I love my waterfowl. Plain and simple! And I think it is a shame some of you want to hoard it all to yourself. And that is fine. However I am a sharer and a helper. If you only knew the #s of PMs I have received asking where, when, and how. You all can say you don't care but some of you have PMd me yourselves and that makes you hypocrites. At least I have the sack to put my stuff out in the open. I honestly think that some have some hatred cause some BASER has come here and done so well while some of you that are suppose to be so great have falling flat on your face!

So in closing I will start deleting my pictures to help keep the ND secret just that and I will start deleting my posts as well. And CBASS honey if you despise them so much why do you read them? Oh yaaa cause you don't care.  For some of you that I have been PMing I will send you my e-mail address and will continue to help you out as much as possible. Remeber guys we are all in it for the same reason. I think a bit of education will go a lot further than the Its all mine attitude.

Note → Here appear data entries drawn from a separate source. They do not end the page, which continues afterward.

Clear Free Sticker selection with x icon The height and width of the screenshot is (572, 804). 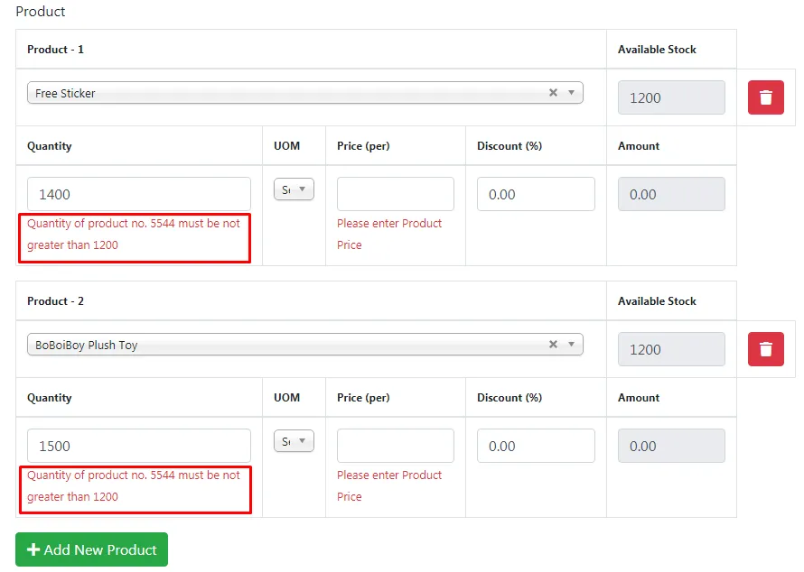[553, 93]
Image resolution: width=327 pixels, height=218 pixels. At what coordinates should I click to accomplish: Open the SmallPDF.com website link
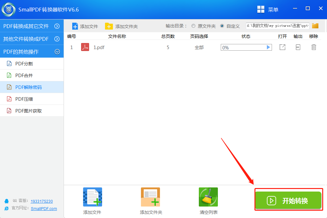click(x=44, y=208)
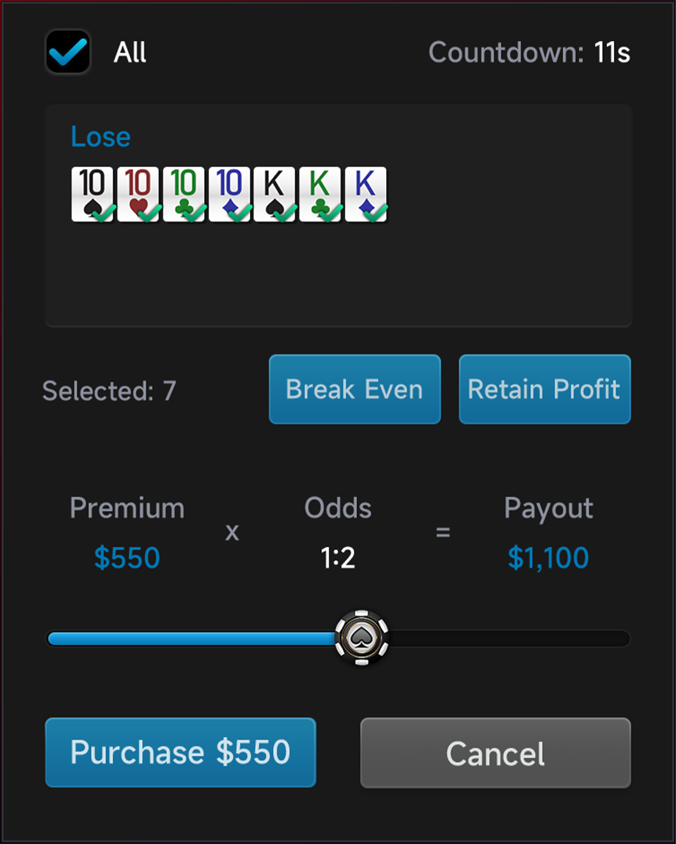This screenshot has height=844, width=676.
Task: Toggle the blue King of diamonds card
Action: point(366,195)
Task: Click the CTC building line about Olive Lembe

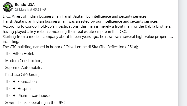Action: click(70, 47)
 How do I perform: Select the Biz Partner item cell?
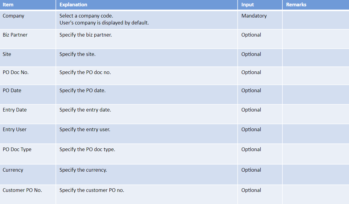(28, 39)
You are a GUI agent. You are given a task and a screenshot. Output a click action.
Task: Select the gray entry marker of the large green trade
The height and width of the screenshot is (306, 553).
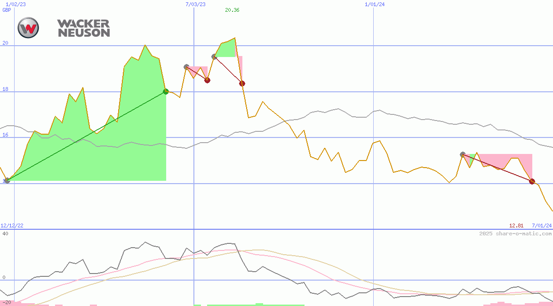click(x=7, y=180)
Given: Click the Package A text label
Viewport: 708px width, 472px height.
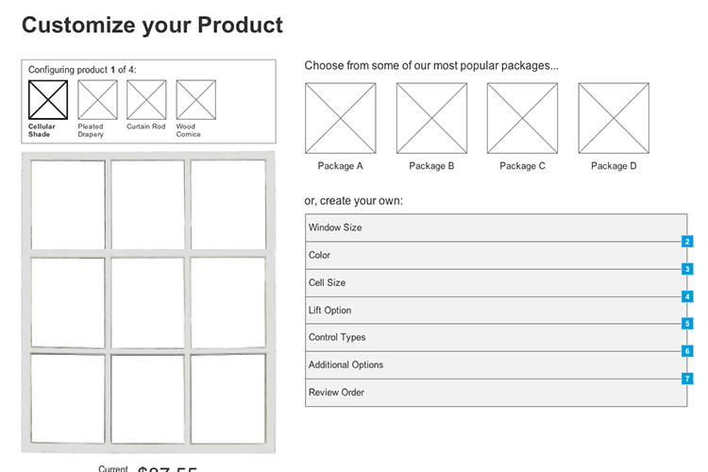Looking at the screenshot, I should click(x=341, y=166).
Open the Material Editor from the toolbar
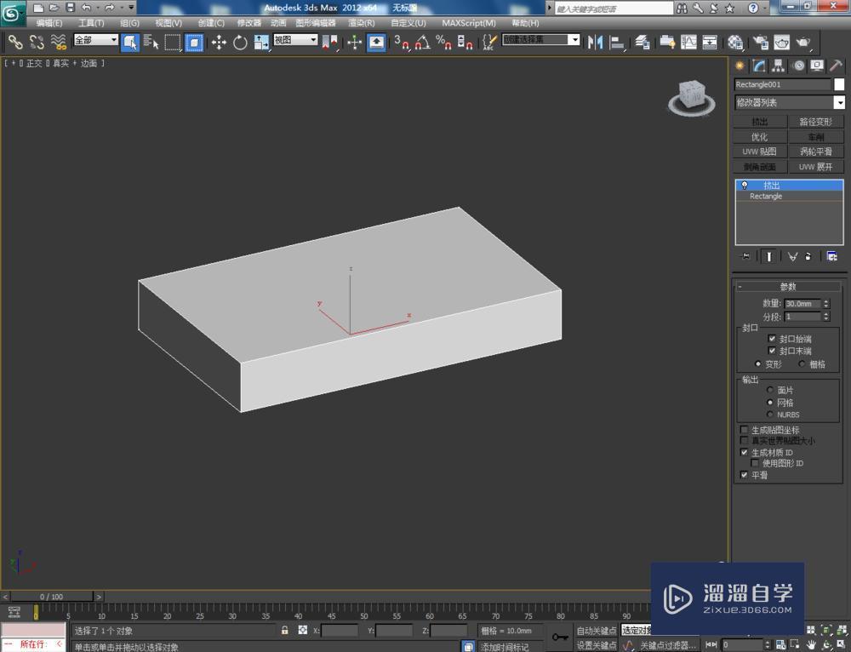The image size is (851, 652). (x=734, y=42)
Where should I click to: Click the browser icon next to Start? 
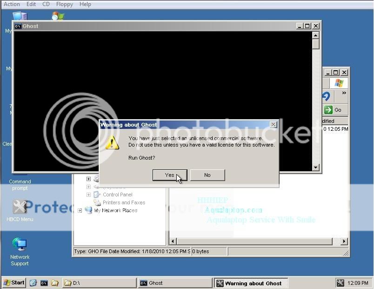(x=33, y=283)
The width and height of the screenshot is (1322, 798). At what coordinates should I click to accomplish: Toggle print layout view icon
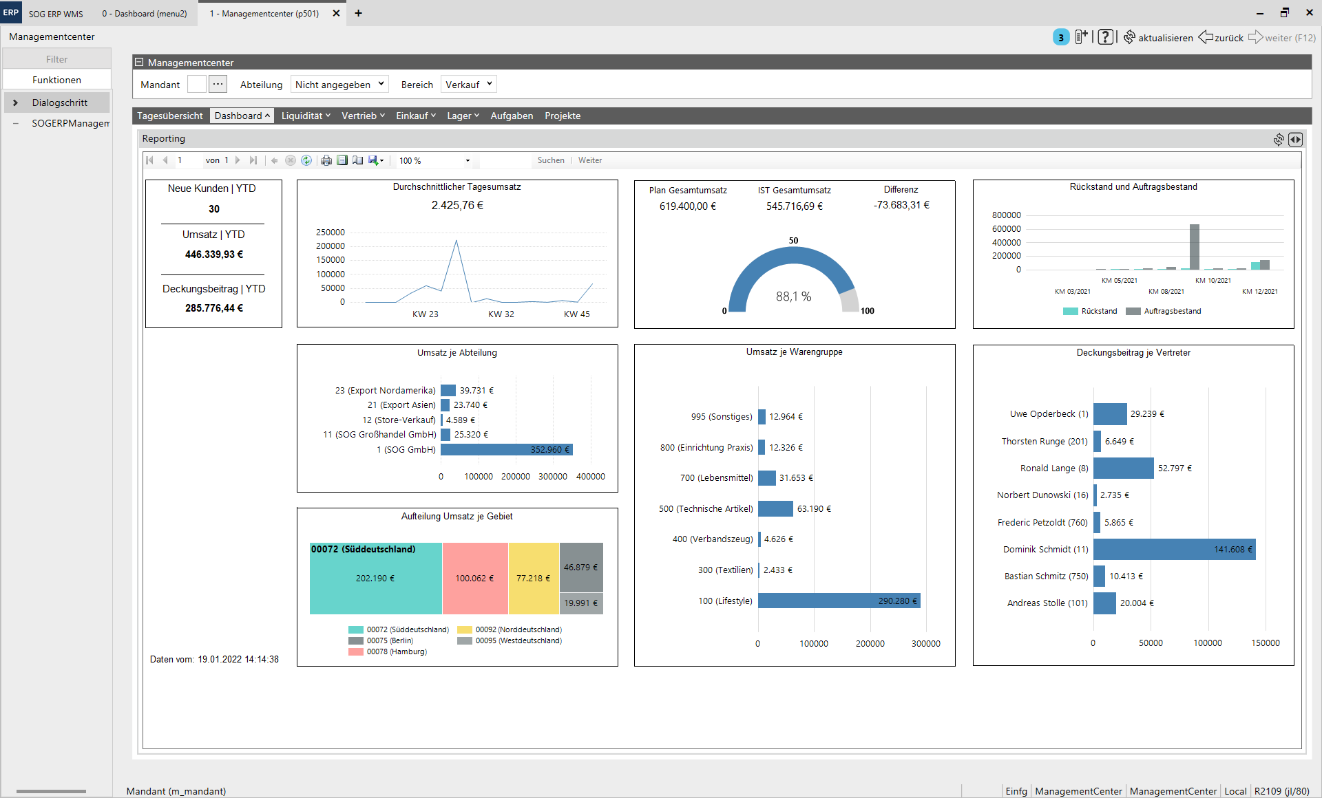(x=342, y=160)
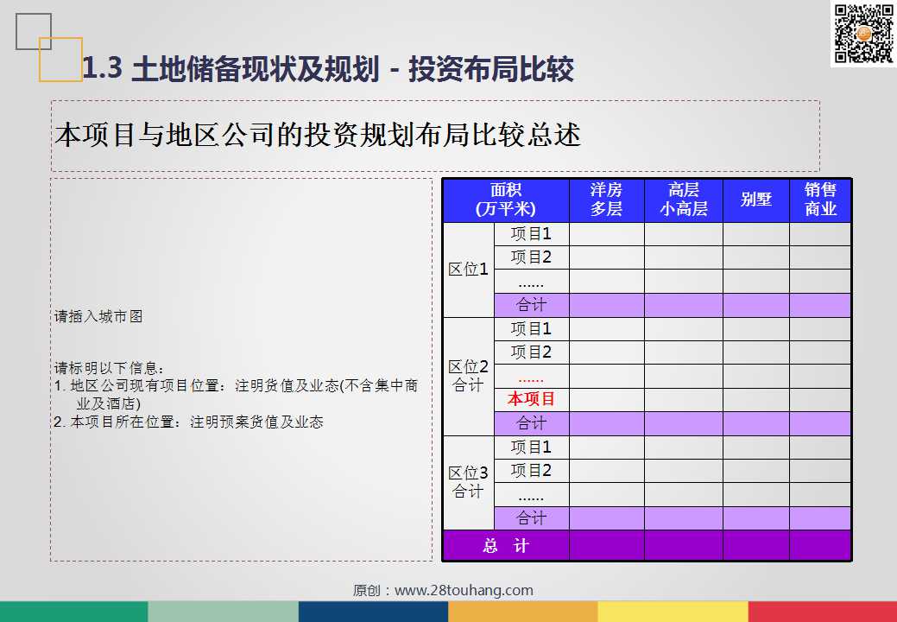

So once again I do apologize that I have rattled some of your cages!! And ya I won't let the door hit me in the butt and I know good riddens to the arrogant POS. Just remember if you find your in a bind and you need a little help with your goose hunting you can contact the A-Team Baby!!!


----------



## GooseBuster3 (Mar 1, 2002)

Well then, it was a pleasure. Have a good season chopper!


----------



## nodakoutdoors.com (Feb 27, 2002)

It's a damn shame to see you leave PC. You've never picked a fight and always helped others.


----------



## curty (Sep 18, 2003)

How about a change in mind Pork Chop....some of us enjoy reading your posts....


----------



## RWHONKER (Dec 22, 2003)

I for one enjoy reading your posts, don't let a few idiots drive you away from the site.


----------



## Remmi_&amp;_I (Dec 2, 2003)

See ya Chop! Your posts will be missed !


----------



## Goosepride (Sep 29, 2003)

Sorry to see you go PorkChop. I've always enjoyed reading your posts and you have helped me without even trying to help me. I appreciate it. Stay in touch and maybe think about coming back once everything calms down.

Goosepride


----------



## cootkiller (Oct 23, 2002)

My hat goes off to porkshop for keeping to his convictions. If all of us were from the same stock then this world would be a better place. I too have never hidden my knowledge and get the PM's begging for info and I am not shy about asking fellow sportsmen to come to the Pridelands for a waterfowl hunt.

I wish Porkchop would change his mind, but if I have read him correctly at all, he will stick to his guns and do what he says.

cootkiller


----------



## MossyMO (Feb 12, 2004)

PorkChop

Judging by your comrades feedback, you and the help you have provided others will be missed. For you to reconsider and still remain a man of your word, consider changing your alias and return with class and a better, more premium cut, PorkTenderloin.


----------



## dogdigger (Jan 26, 2004)

well this seems like the ***** thing to do. a couple people give you **** so u fold and run to the corner? u do whatever u want but i am calling you on this one.

mark

its a forum for god sake, the more people and opinions the better.


----------



## Matt Jones (Mar 6, 2002)

Sorry to see you go Porkchop, I enjoyed your posts. You really shouldn't let other people bother you especially if you're just having fun. Then again there's the old saying...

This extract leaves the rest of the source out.